Petro’s was the most recent political victory for the Left in Latin America, driven by the voters’ desire for change. Chile, Peru and Honduras all elected left-wing presidents in 2021, and in Brazil, former President Luiz Inácio Lula da Silva voted with intent to vote for this year’s presidential elections.
The 62-year-old will be officially declared the winner after a formal calculation that will take a few days. Historically, preliminary results have coincided with definite results.
Of the 39 million eligible voters, about 21.6 million voted on Sunday. Abstinence has been more than 40% of all presidential elections since 1990.
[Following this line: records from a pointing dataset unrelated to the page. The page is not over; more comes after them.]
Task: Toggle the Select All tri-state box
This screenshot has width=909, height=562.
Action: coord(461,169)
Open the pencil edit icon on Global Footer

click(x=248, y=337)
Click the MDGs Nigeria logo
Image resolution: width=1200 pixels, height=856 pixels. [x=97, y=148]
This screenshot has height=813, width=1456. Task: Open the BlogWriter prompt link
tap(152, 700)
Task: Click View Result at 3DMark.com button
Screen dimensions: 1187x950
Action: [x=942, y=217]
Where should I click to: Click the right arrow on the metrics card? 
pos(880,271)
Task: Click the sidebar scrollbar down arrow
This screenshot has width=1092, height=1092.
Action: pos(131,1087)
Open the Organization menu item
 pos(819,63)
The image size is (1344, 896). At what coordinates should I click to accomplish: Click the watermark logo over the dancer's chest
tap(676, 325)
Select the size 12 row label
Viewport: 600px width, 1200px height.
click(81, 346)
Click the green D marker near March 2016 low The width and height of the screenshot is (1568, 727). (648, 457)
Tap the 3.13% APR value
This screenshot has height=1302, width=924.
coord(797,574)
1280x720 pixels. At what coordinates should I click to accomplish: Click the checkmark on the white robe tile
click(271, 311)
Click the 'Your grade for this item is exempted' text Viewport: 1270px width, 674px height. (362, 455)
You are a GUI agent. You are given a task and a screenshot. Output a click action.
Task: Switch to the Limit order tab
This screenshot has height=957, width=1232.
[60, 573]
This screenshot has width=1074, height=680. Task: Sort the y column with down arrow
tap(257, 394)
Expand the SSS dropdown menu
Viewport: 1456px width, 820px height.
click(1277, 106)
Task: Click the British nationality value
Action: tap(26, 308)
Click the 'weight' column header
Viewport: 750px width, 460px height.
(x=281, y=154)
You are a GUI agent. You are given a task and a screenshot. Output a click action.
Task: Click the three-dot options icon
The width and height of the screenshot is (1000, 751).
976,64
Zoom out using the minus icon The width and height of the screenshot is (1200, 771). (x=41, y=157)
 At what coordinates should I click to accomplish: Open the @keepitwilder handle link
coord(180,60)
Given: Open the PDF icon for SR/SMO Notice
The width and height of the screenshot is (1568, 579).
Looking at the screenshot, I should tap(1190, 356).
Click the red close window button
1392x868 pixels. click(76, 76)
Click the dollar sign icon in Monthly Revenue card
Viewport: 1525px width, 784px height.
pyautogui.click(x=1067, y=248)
President Ivan Duque could not opt for re-election.
Pre-runoff polls indicated that Petro and Hernandez – both former mayors – were in a tight race since defeating four other candidates in the first round on 29 May. Neither of them got enough votes to win outright and went on to the second round.
Petro’s victory in Latin America’s third most populous country was far greater than Hernandez’s defeat. It also ended a longstanding stigma left by Colombians for their alleged links to the armed conflict that lasted five decades until 2016, with the signing of a peace deal with the Revolutionary Armed Forces of Colombia. Petro was a member of the once-vanished M-19 movement and was imprisoned for his ties with the group, which signed a peace deal in 1991.
Sunday’s results also made Colombia the first black female vice president. Petro’s running mate, 40-year-old Francia Marquez, is a lawyer and environmental leader whose opposition to illegal mining led her to threats and a grenade attack in 2019.
Although his election is historic, some see him as a potential stumbling block for Petro because of his reluctance to make concessions to traditional parties.